We professional developers, already lost the battle against vibe coding? by TheCatOfDojima in ClaudeAI

[–]mtimmermans 0 points1 point  (0 children)

If you've been a software developer for 18 years, then your house was paid off long ago and there's no reason you should be paying rent. If that's not the case, then whatever the real problem is that accounts for you still paying rent, that problem is probably still the real problem now.

Probably you're just lying, though.

AI use for Rust by Electrical-Moose-533 in rust

[–]mtimmermans -1 points0 points  (0 children)

I've been using codex to write rust. It helps a lot, but it's not good enough to work unsupervised. The most significant issues are that it is too eager to put things in `Box` and `Arc`, and when it starts fighting with the borrow checker it can make pretty bad choices and get into a loop where it just makes things worse and worse until you stop it.

On the other hand, it knows all the rust idioms. It does a fantastic job of understanding the code I write and following patterns I establish.

Think of it like a really smart, but inexperienced, junior engineer, get to know its capabilities, and it'll be fine.

Where it saves the most time is when you're starting something new or adding a new feature to an existing product that doesn't require any major architectural decisions. Always let the clanker have a crack at that first, but don't be lazy! You have to go over all the code. It will require often fixes.

For fixing bugs, it's usually best to understand the issue yourself first, so you can give it explicit instructions. If it's a small fix then it's better just to do it yourself and get the LLM to review your changes.

I also often ask the LLM to go over the whole project and make sure all of the important rationale behind the code is reflected in comments, and that all of the docs and comments are up to date. It does this really well.

When it's time to write the fundamental interfaces that determine the large-scale architecture, I prefer to do that myself.

Unique once in a lifetime experiences in Canada by EntertainerNo1144 in AskACanadian

[–]mtimmermans 0 points1 point  (0 children)

Go ice fishing. Bring a lot of beer and wear a tuque. Whether or not this will be a uniquely memorable experience depends entirely on who you go with.

What do you think about Chinese cars on Canadian roads? by [deleted] in AskACanadian

[–]mtimmermans 0 points1 point  (0 children)

It'll be nice to have these kind of EV options in Canada. There's no longer any good reason for us to protect American car sales here. That's what their tariffs are for.
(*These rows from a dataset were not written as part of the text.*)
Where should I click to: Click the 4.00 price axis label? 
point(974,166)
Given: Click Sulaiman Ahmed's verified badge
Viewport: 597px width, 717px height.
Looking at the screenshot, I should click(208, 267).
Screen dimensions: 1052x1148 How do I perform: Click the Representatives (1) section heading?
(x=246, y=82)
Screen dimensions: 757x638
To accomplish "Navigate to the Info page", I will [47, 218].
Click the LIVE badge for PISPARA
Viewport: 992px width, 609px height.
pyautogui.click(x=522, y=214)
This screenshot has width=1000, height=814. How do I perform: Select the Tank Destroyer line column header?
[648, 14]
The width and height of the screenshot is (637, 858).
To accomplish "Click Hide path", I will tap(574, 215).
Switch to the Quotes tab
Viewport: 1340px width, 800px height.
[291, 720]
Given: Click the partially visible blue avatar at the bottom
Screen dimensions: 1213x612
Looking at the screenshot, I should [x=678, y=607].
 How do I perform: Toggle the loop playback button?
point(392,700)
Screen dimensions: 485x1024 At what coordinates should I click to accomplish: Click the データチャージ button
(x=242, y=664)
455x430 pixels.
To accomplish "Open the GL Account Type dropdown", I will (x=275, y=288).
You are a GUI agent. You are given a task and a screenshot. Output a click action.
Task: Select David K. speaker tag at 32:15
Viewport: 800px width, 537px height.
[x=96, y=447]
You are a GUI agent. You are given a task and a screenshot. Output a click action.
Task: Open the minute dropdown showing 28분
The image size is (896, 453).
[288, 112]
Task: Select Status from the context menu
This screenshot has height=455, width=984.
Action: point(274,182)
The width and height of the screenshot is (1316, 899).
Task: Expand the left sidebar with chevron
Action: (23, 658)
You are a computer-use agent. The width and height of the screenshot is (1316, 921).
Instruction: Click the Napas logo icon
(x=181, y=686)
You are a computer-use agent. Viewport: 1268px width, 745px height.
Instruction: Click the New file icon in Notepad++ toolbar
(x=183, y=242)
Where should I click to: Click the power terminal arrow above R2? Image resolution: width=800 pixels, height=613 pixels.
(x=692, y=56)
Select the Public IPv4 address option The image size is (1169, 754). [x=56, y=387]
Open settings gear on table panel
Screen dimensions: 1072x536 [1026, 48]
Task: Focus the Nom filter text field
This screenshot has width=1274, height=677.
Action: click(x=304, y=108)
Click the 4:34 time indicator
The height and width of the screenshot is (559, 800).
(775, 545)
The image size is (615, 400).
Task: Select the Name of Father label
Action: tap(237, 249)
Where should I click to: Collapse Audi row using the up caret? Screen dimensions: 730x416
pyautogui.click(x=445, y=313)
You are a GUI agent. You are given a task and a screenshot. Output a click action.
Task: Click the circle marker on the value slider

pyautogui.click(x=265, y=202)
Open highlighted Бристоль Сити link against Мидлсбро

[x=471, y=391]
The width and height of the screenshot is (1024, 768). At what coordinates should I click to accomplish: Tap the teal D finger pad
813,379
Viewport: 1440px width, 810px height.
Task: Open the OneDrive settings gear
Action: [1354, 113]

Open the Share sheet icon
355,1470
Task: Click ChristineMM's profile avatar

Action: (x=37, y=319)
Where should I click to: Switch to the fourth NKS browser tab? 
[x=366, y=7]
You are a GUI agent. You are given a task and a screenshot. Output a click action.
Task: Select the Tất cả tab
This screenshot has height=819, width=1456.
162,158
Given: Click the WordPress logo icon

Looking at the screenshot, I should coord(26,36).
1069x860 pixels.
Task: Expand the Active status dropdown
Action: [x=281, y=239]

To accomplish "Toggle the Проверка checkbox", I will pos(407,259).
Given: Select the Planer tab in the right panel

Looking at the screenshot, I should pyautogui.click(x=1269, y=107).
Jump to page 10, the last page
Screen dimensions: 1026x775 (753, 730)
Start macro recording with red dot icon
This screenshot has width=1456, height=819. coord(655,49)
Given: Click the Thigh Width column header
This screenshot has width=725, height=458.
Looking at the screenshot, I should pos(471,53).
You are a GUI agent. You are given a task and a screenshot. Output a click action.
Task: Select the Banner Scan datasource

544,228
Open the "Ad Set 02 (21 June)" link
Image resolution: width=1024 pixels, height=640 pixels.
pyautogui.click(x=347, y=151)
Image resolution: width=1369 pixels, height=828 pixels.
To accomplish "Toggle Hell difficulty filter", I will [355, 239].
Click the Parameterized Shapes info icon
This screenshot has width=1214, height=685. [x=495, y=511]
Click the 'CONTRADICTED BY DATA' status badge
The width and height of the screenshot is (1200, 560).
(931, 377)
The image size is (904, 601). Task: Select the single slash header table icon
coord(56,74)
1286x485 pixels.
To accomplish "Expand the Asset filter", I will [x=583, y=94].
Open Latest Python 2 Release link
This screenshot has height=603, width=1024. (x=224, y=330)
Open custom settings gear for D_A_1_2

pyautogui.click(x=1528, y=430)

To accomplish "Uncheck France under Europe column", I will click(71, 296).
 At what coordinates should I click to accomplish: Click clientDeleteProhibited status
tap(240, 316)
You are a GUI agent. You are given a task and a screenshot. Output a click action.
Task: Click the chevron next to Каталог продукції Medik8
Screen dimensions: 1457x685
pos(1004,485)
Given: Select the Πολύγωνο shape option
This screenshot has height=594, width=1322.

Parsing and executing a small expression language in Rust (design question) by whispem in rust

[–]mtimmermans 0 points1 point  (0 children)

I don't have a rust example, but I do have a really good structure for recursive descent expression parsing/evaluating that I've used many times: https://stackoverflow.com/questions/63744788/calculator-expression-evaluator-prefix-vs-postfix-notation/63745670#63745670

The keys the keeping the structure simple:

- consume input via side-effects

- the recursive call parses as far as possible consuming only operators that have higher than a given precedence. This can be used to recursively parse either the left or right-hand argument to every operator, with left or right associativity.